In a talk, on March 18, 1913, with Mr. Murphy over appointments to the Supreme Court of New York State, the Tammany chief—so Mr. Sulzer related—“threatened me with public disgrace unless I agreed to his program on legislative matters and appointments. It was at this conference, too, that he talked about the things he ‘had on me,’ and said that I had better listen to him and not to his enemies up the State; that if I did what he told me I would have things easy and no trouble, and that if I didn’t do what he wanted me to, I would have all the trouble I wanted.…

“He was very insulting. Then I asked him what he could do to destroy me. And he said: ‘Never mind; you will find out in good time. Stand by the organization and you will be all right. If you go against the organization, I will make your administration the laughing stock of the State.’ It was at this time that he asked me to call off George Blake, the commissioner who was investigating the prisons.… I told him that Blake was an efficient man and that I was going to let him go on with his work, and he said, ‘If you do you will be sorry for it. Mark what I am telling you now!’

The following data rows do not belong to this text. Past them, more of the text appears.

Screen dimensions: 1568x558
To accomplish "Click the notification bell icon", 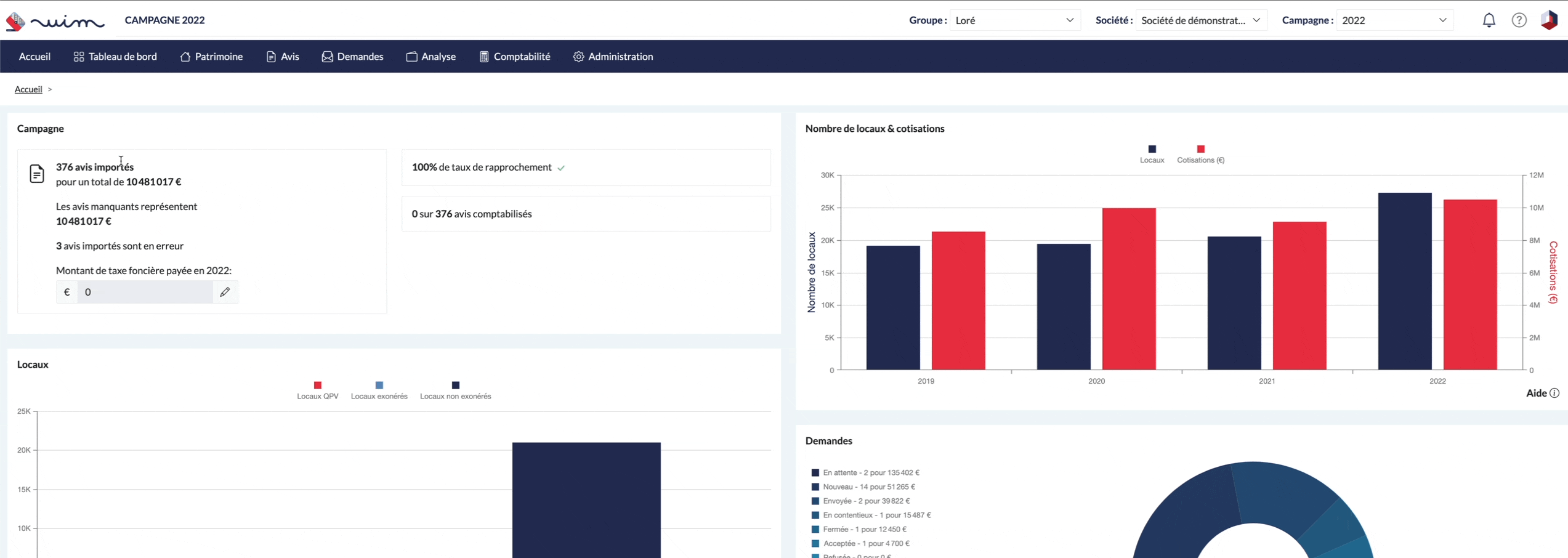I will point(1489,20).
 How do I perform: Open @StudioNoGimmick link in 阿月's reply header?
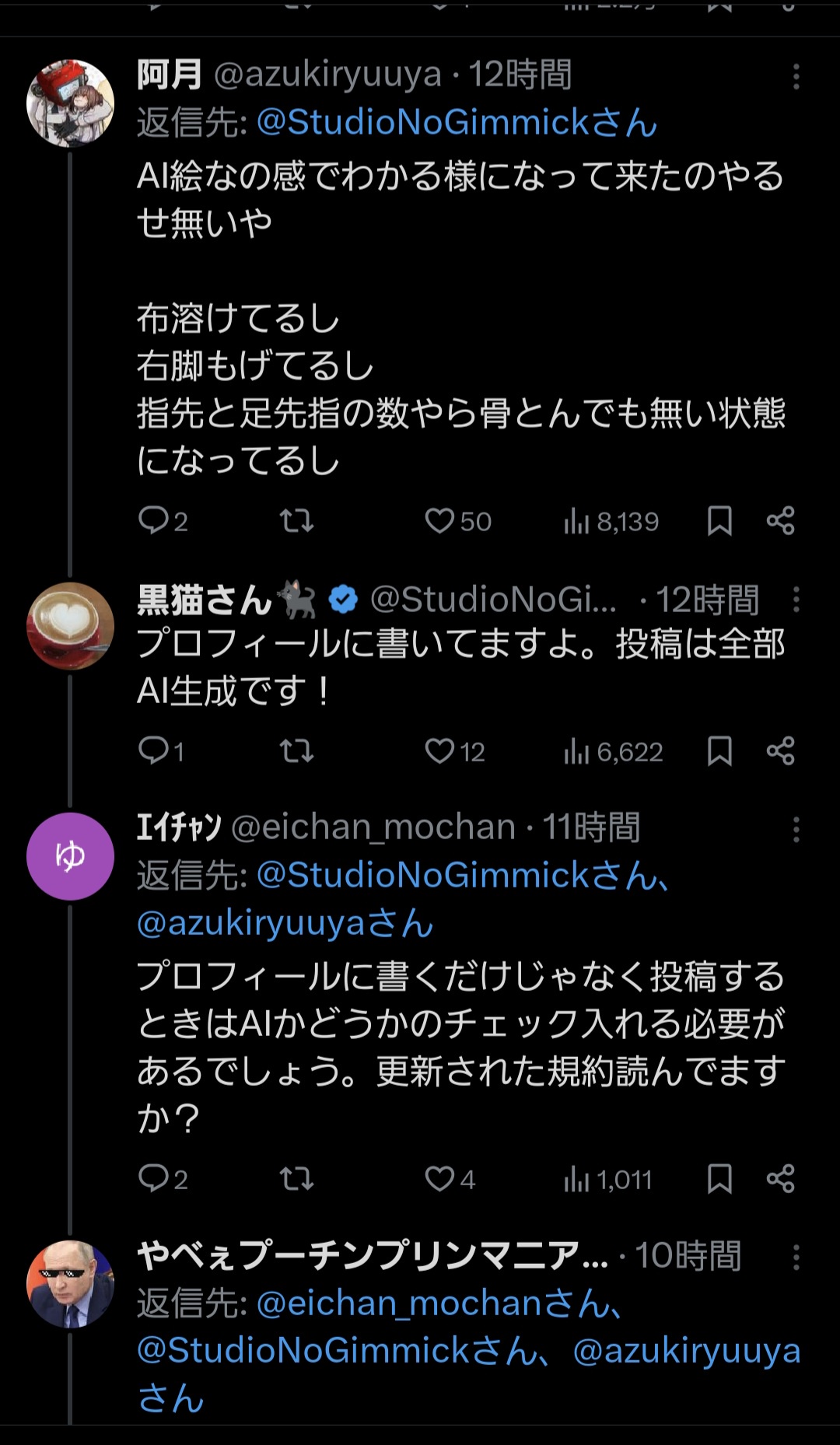(x=457, y=123)
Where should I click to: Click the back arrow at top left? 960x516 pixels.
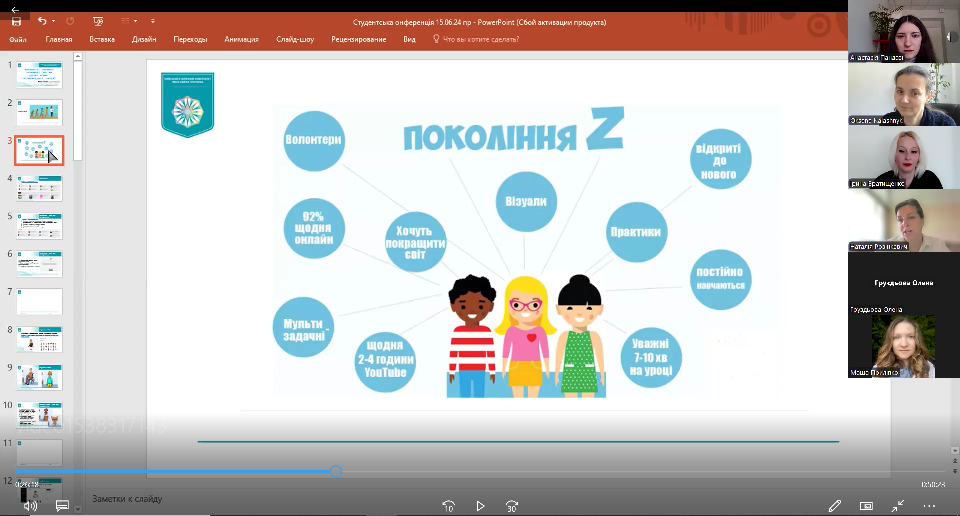coord(14,8)
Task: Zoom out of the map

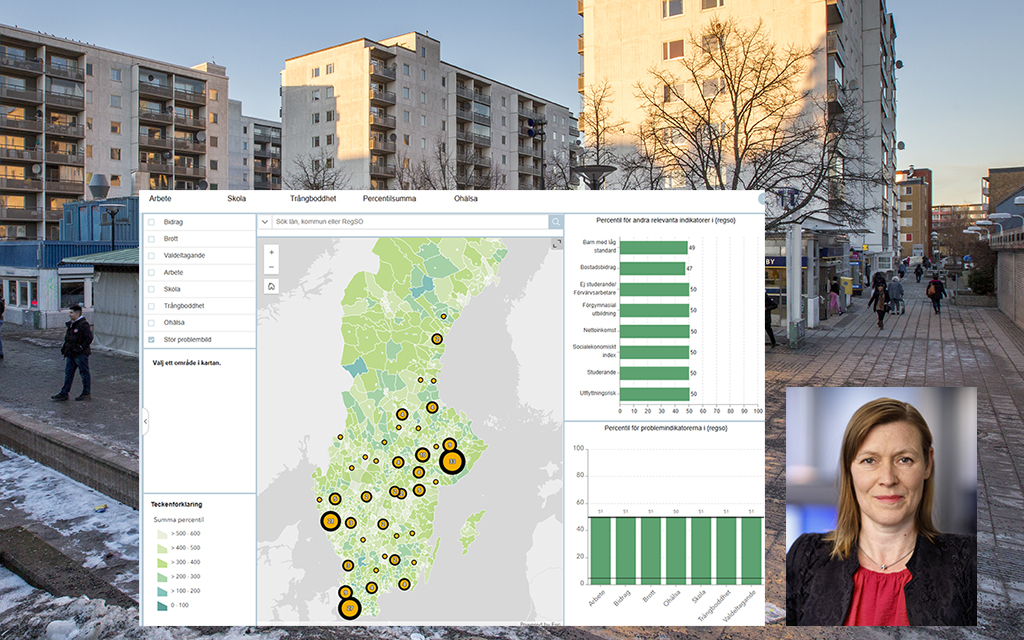Action: [x=271, y=267]
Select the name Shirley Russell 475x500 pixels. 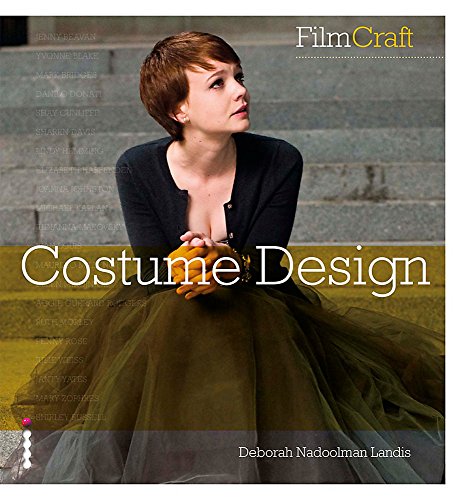(71, 417)
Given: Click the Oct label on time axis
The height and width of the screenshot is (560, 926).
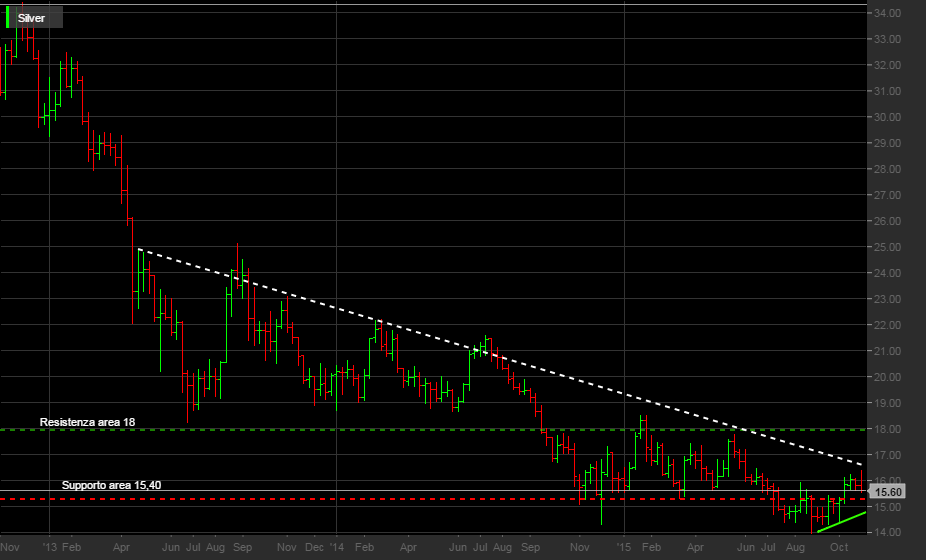Looking at the screenshot, I should [x=840, y=548].
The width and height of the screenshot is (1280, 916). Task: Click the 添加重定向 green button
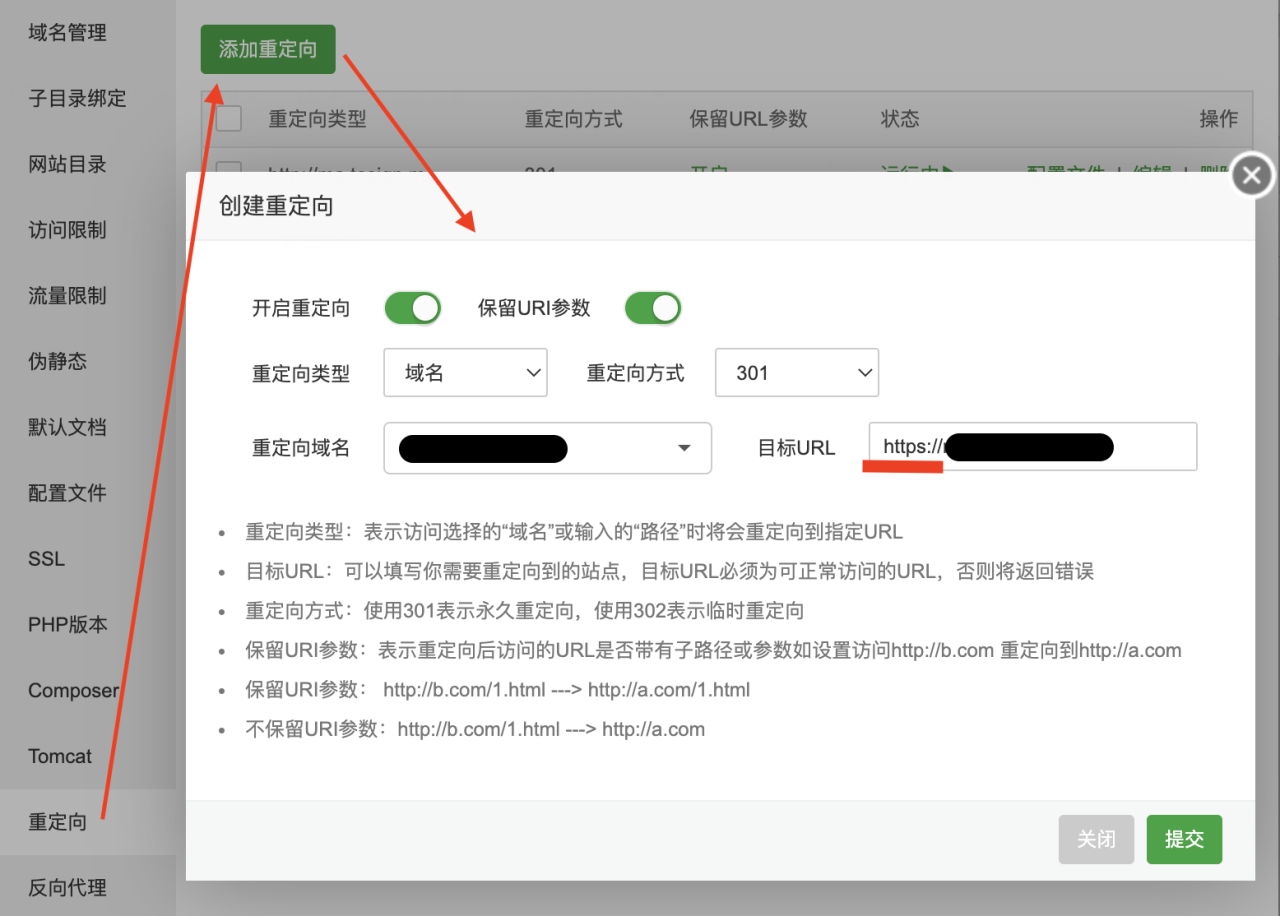point(267,48)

“I told him what I had heard about the vileness of things in the Sing Sing and Auburn prisons. I said: ‘We certainly ought not to stand for them. I want to get at the facts, and if there is anything wrong, stop it; if there is any graft, eliminate it.’ Mr. Murphy told me that he didn’t want anything done in connection with Sing Sing prison by Blake or any other man; that the warden there, Mr. Kennedy, was a friend of his and a good man, and he wanted him left alone. This, remember, was the warden whom I afterward removed from his place on charges and who was since indicted by the Westchester grand jury.” It may be noted here that later there were a number of prosecutions in prison graft cases. The graft in the prisons reached a total of many millions of dollars in the one item alone of the substitution of bad food for the good food paid for by the State. Extensive grafting was found in other respects.

Mr. Sulzer added that one of the agents through whom Mr. Murphy most frequently communicated with him was Justice Edward E. McCall. “Judge McCall usually spoke of Mr. Murphy as ‘the Chief,’ and would say to me that ‘the Chief’ wished such and such a thing done, or demanded that I follow such and such a course of action. Every Tammany member of either house who approached me from day to day used the same language, saying that ‘the Chief’ demanded this or demanded that, or that ‘the Chief’ had telephoned to put through such a piece of legislation, or kill some other piece of legislation.”